New Haven (Estados Unidos) - De Chris Evert a Martina Navratilova, de Monica Seles, Lindsay Davenport e as irmãs Williams, os Estados Unidos dominaram o circuito feminino de tênis por mais de 30 anos. Mas agora os tempos são outros.

Pela primeira vez desde a utilização dos rankings computadorizados em 1975, os EUA não têm uma jogadora no top 10. No ranking desta segunda-feira, Davenport caiu para a 11ª posição na lista de entradas e acabou com décadas da tradição norte-americana de ter sempre uma representante entre as 10 melhores tenistas.

Para se ter uma idéia do domínio dos EUA no circuito até então, apenas 15 mulheres foram número 1 do mundo nestes 31 anos e oito delas eram norte-americanas. Agora a América vê Monica Seles e Jennifer Capriati para todos os efeitos aposentadas, Davenport em seus últimos anos de circuito e as irmãs Williams indo de contusão a contusão.

"Eu honestamente não sei qual é a resposta. Acho que Serena, Venus e eu fizemos um bom trabalho ficando no topo na última década. Mas infelizmente não apareceram mais estrelas norte-americanas para ajudar com o fardo ainda", afirmou Davenport, a última líder do ranking que os Estados Unidos produziram.

Na lista desta segunda-feira, havia nada menos que quatro russas no top 10. Elena Dementieva, quinta do ranking, disse que a pressão de se igualar às grandes estrelas pode ser um dos problemas no tênis norte-americano. "Acho que para as jovens tenistas é muito difícil porque elas têm muitos ídolos", opinou a russa. "É tão difícil jogar no nível dos superjogadores como Andre Agassi e Lindsay Davenport e perceber que você não é tão perfeito quanto eles", acrescentou.

"É estranho porque quando jogo aqui nos EUA eu vejo muitos clubes de tênis e academias, é impressionante como são profissionais aqui. Na Rússia, os jovens contam apenas com o apoio dos pais", contou a tenista.

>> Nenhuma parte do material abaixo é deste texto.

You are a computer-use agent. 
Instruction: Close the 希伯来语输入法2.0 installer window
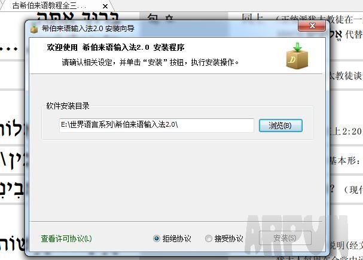click(x=312, y=26)
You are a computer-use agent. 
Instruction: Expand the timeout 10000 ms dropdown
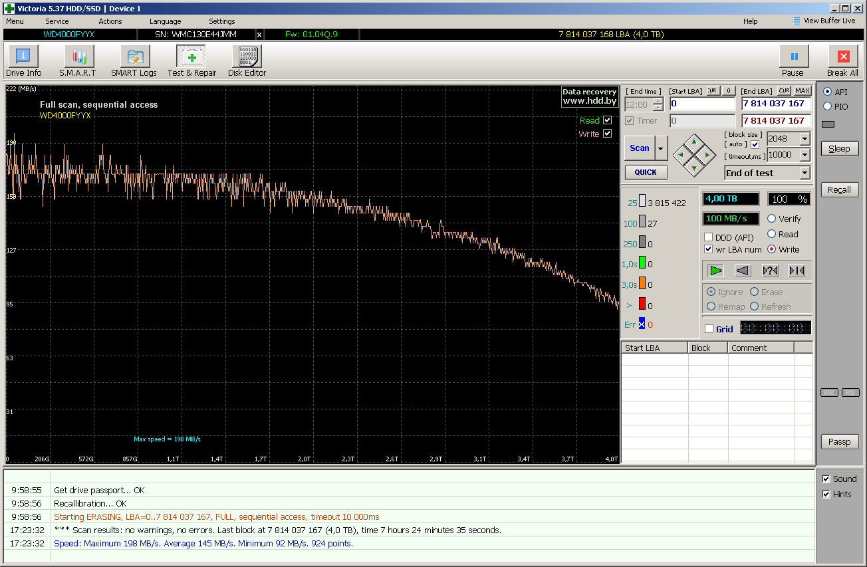coord(805,155)
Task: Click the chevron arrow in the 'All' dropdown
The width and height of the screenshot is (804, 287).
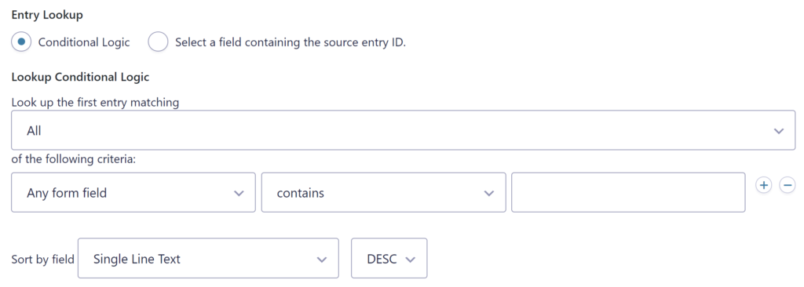Action: 779,131
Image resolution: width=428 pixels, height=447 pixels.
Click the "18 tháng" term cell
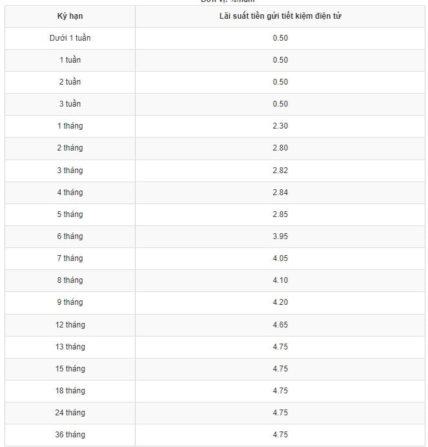pos(70,391)
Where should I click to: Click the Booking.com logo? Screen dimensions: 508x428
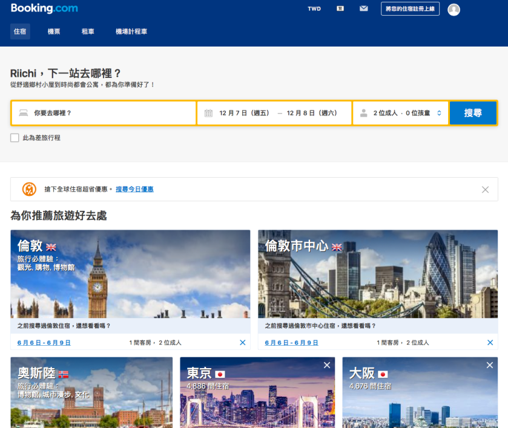coord(44,9)
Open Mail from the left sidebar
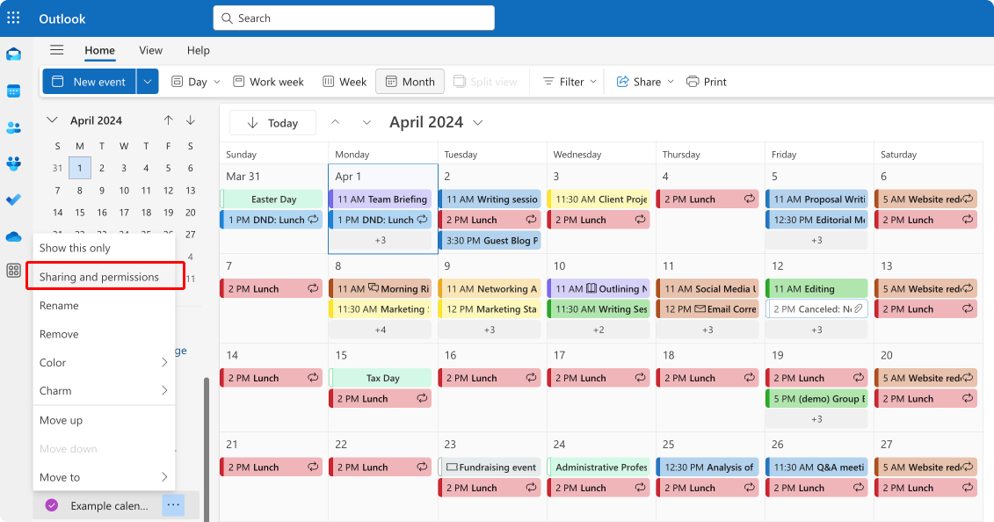The width and height of the screenshot is (994, 522). click(x=13, y=54)
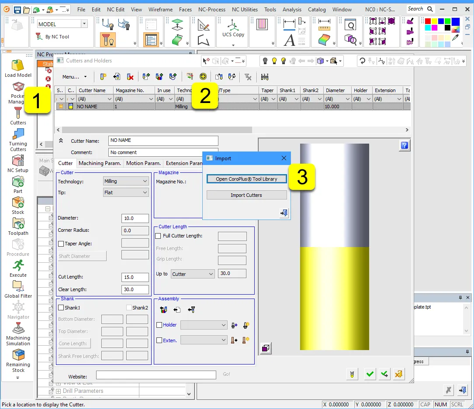Switch to Machining Param. tab
The width and height of the screenshot is (474, 409).
[100, 163]
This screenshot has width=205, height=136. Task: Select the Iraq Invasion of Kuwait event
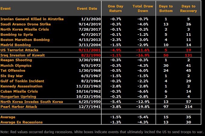(x=23, y=55)
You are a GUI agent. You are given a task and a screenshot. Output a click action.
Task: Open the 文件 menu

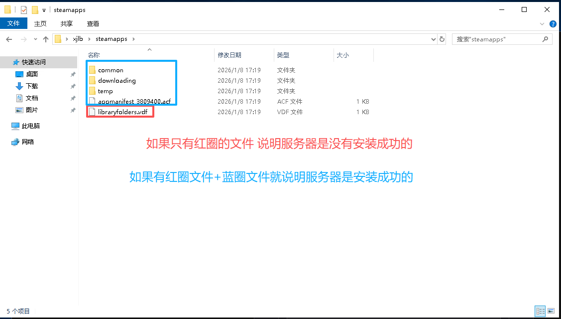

Para o ex-número 1 do mundo Andy Roddick, o público norte-americano está mal acostumado. "Percebo que as pessoas estão assim porque nós temos sido mimados da melhor forma possível, com campeão após campeão. Mas houve também uma espécie de fase de transição entre 1986 e 1988. As pessoas precisam entender que esses momentos vêm em ondas", analisou o campeão do Masters Series de Cincinnati.